スタンダード&プアーズは、依頼格付けと非依頼格付けの区別を求める一部市場参加者のニーズに応じるため、2003年以来、非依頼――英語では「unsolicited」とも呼んでいる――の発行体にかかる公表物にディスクレーマーを付すことでその区別を明らかにしている。今回、発行体リストを公表したのは、国内標準的手法採用行等の一部格付け利用者が、こうした依頼の有無の情報を収集することの便宜を図るものであり、発行体リストは個々の日本法人にかかるスタンダード&プアーズの公表物にディスクレーマーが付されているかどうかを示している。我々がディスクレーマーを付与する非依頼発行体格付けの範囲は、金融庁の非依頼格付けの定義と同じ考え方に立つものであるとスタンダード&プアーズは認識している。

非依頼格付けの価値

非依頼格付けは信用市場にとって有用である。非依頼格付けがなければ、格付機関による格付けのカバレッジはより狭いものとなり、債権者がそのポートフォリオに含まれる債務者の多くについて格付けを利用することは難しくなる。また、発行体は、自分に対して比較的優位な見方をする格付機関にだけ格付けを依頼しようとするかもしれず、そのような場合、より多くの格付機関が信用力に関する意見を提供することが債権者にとって有用である。

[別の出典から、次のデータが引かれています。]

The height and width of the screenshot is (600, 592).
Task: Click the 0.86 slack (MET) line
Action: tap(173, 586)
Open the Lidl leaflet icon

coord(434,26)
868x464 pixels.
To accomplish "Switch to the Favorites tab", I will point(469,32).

日本の上場企業の情報開示は過去十年で大きく改善し、適切な信用格付け分析を行うのに十分な水準に達しているとスタンダード&プアーズは考えている。また、スタンダード&プアーズは、非依頼の発行体格付けを付与している日本企業の多くと分析のための相対のコミュニケーションを持つようにしている。スタンダード&プアーズは、情報が十分に入手でき、依頼格付けにおける分析のクオリティ・手法に見合うだけの格付け意見を構築できる場合に限って非依頼格付けを付与することをポリシーとしている。

非依頼格付けに関するスタンダード&プアーズの現行ポリシー

スタンダード&プアーズの現行のポリシーは、非依頼格付けにかかるリポートやリリースに以下のディスクレーマーを付するというものである。

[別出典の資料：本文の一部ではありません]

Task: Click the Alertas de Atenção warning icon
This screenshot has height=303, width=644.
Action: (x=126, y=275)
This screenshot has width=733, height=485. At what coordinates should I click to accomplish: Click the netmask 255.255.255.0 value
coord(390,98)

「この格付けはスタンダード&プアーズが自主的に付与したものであり、格付け対象企業の経営陣が格付けプロセスに関与せず、 公開情報のみに基づいている場合があります。格付けの決定とリポートの作成にあたっては、スタンダード&プアーズが信頼できると判断した情報を 使用していますが、スタンダード&プアーズがそれらの情報について正確性、妥当性、完全性を保証するものではありません。 格付けはあくまでもスタンダード&プアーズの意見を表明したものであり、事実の記述や証券の購入、売却、保持の推奨ではありません。 スタンダード&プアーズが提供している他の分析サービスは、格付けの決定やリポートの作成にあたって入手しえなかった情報に基づいている場合があります。」

上記のディスクレーマーを付している発行体格付けの範囲は、金融庁の非依頼格付けの定義と同じ考え方に立つものであるとスタンダード&プアーズは認識している。上記のディスクレーマーは、発行体が格付けプロセスに参加していない格付けに付すだけでなく、スタンダード&プアーズが自主的に付与した格付けであれば、発行体が格付けプロセスに参加していても付す。

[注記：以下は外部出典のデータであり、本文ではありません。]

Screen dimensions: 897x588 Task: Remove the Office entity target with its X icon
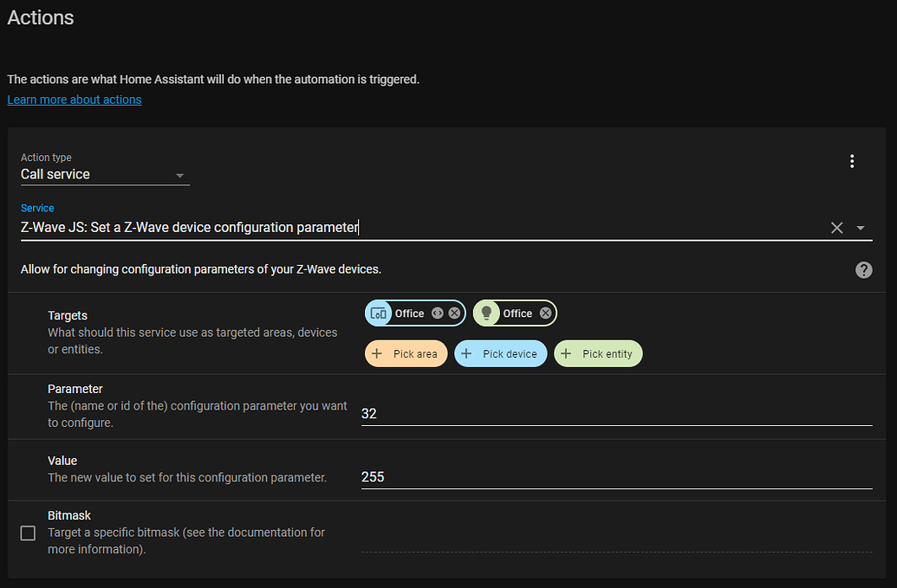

この非依頼格付けのディスクレーマーはリポートやリリースに記載されるものであって、格付けリストの形では入手不可能であったため、邦銀が金融庁の規制に対応するための負担を軽減するため、今回、日本法人に関してこれをリストの形で提供することとした。このリストは定期的に更新する予定である。ただし、更新の頻度は市場のニーズを確認した上で追って決定する。

海外の格付けについても、スタンダード&プアーズの情報商品やウェブサイトにおける開示を向上させ、依頼の有無を、リポートやリリースにおけるディスクレーマーでの開示に加え、リストの形で提供することを検討している。これが実施されれば、邦銀がバーゼルIIにおいて海外の格付けを利用することも容易になるだろう。

発行体格付けと個別債務格付け

発行体格付けが依頼に基づくものであれば、当該発行体の債務にかかる個別債務格付けもすべて依頼に基づくものと認識するのがスタンダード&プアーズのグローバルなポリシーである。

スタンダード&プアーズのグローバルなポリシーとして、個別債務格付けを公表する場合には、その公表以前に必ず当該発行体に対する発行体格付けを公表することとしている(ただし、第三者に保証された債務以外に格付け対象債務を持たない発行体は除く)。従って、発行体格付けなしで個別債務格付けだけが公表されるという状況は原則としてありえない。

*発行体リスト「スタンダード&プアーズ 格付け先国内発行体一覧」は日本語ウェブサイト(www.standardandpoors.co.jp)の「信用格付け」のなかの「格付けポリシー・規制関連」に掲載されています。